Menurut Haidar, pihak-pihak yang dilarang untuk berkampanye, sebagaimana yang tercantum dalam Pasal 280 Ayat 2 Undang-Undang Pemilu, antara lain: Ketua, Wakil Ketua, Ketua Muda, Hakim Agung pada Mahkamah Agung, hakim di semua badan peradilan di bawah Mahkamah Agung, dan hakim konstitusi di Mahkamah Konstitusi. Selain itu, Ketua, Wakil Ketua, dan Anggota Badan Pemeriksa Keuangan; Gubernur, Deputi Gubernur Senior, dan Deputi Gubernur Bank Indonesia; Direksi, Komisaris, Dewan Pengawas, dan karyawan BUMN/BUMD; pejabat negara yang bukan anggota partai politik yang menjabat sebagai pimpinan di lembaga nonstruktural.

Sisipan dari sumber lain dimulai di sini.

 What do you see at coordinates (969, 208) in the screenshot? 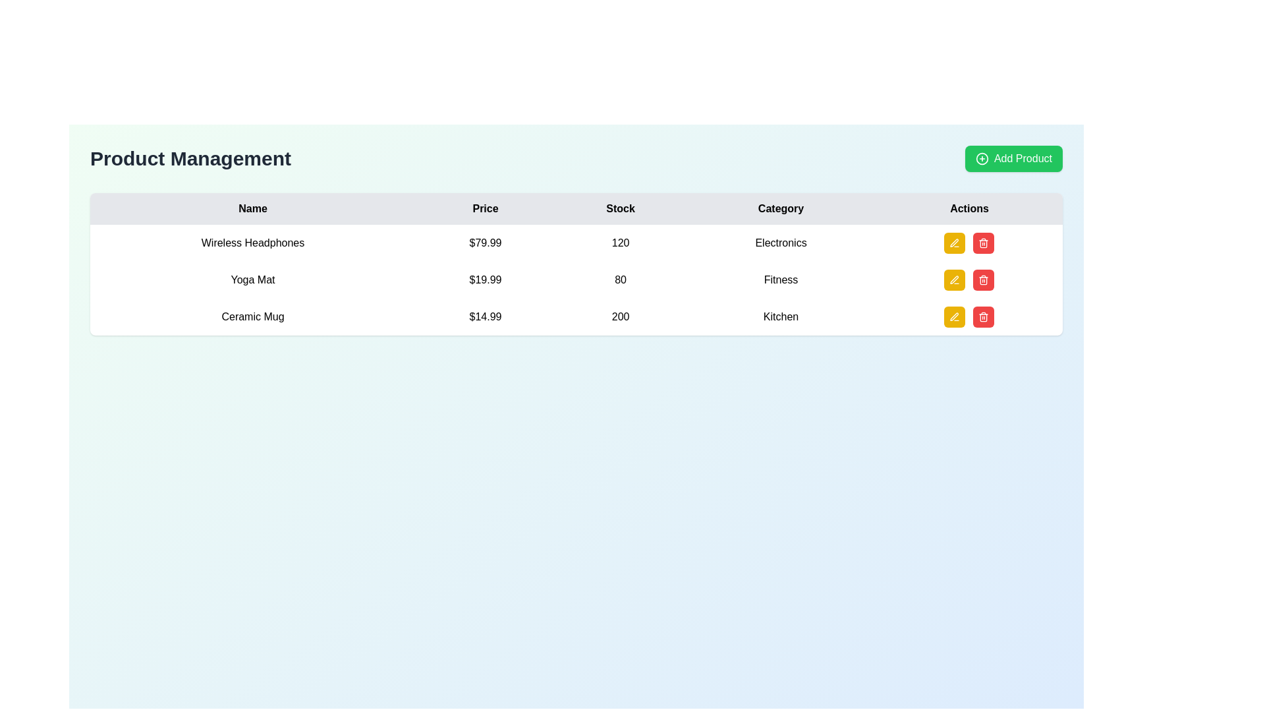
I see `the 'Actions' column header cell in the table, which is positioned to the far right of the header row, adjacent to the 'Category' column` at bounding box center [969, 208].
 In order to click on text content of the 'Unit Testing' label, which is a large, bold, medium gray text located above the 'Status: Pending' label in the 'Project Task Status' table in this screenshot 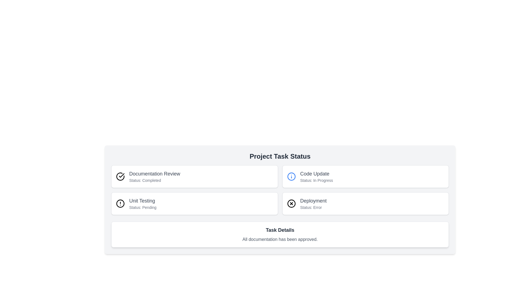, I will do `click(143, 201)`.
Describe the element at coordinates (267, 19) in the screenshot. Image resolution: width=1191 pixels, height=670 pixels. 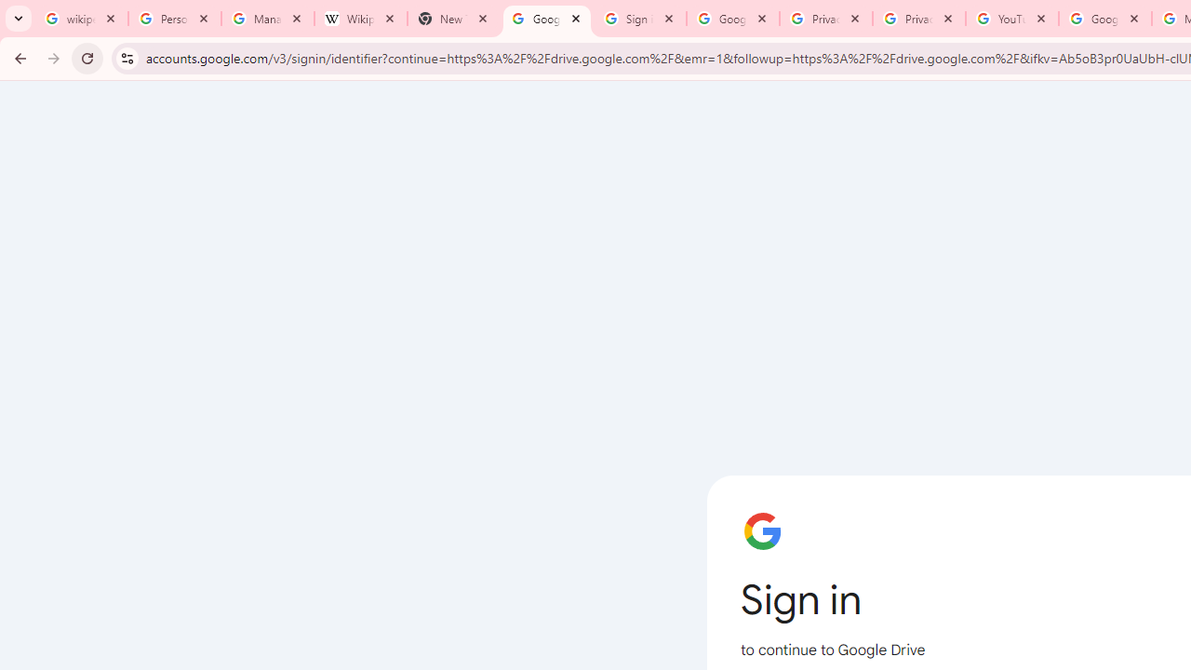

Undang-Undang Pemilu memperbolehkan seorang Presiden untuk memihak dan berkampanye

Selanjutnya, Aparatur Sipil Negara (ASN), anggota TNI dan Polri, kepala desa, perangkat desa, anggota Badan Permusyawaratan Desa, dan WNI yang tidak memiliki hak pilih.Sementara itu, Pasal 299 Ayat 1 menegaskan bahwa Presiden dan Wakil Presiden memiliki hak untuk melaksanakan kampanye.”Syaratnya diatur dalam Pasal 281 Ayat 1, yaitu tidak menggunakan fasilitas negara kecuali untuk keperluan keamanan dan mengambil cuti di luar tanggungan negara. Ini sudah jelas, aturannya sudah terdefinisi,” kata Haidar. Haidar menyesalkan adanya oknum yang dengan sengaja membandingkan dua pernyataan Presiden Jokowi pada waktu yang berbeda sehingga terkesan tidak konsisten. Padahal, pernyataan sebelumnya berkaitan dengan ASN dan TNI/Polri, sedangkan yang sekarang berkaitan dengan Presiden.

Menurut Haidar, undang-undang dengan jelas mengatur bahwa ASN dan TNI/Polri memang harus netral. Hal ini tercantum baik dalam Undang-Undang Pemilu maupun dalam Undang-Undang ASN, Undang-Undang TNI, dan Undang-Undang Polri. “Ini dua hal yang berbeda, bukan ketidakkonsistenan. Semuanya kembali pada undang-undang. Jika undang-undang tidak melarang, berarti diperbolehkan. Namun, jika undang-undang secara tegas melarang, berarti tidak diperbolehkan. Sederhana,” tutup Haidar.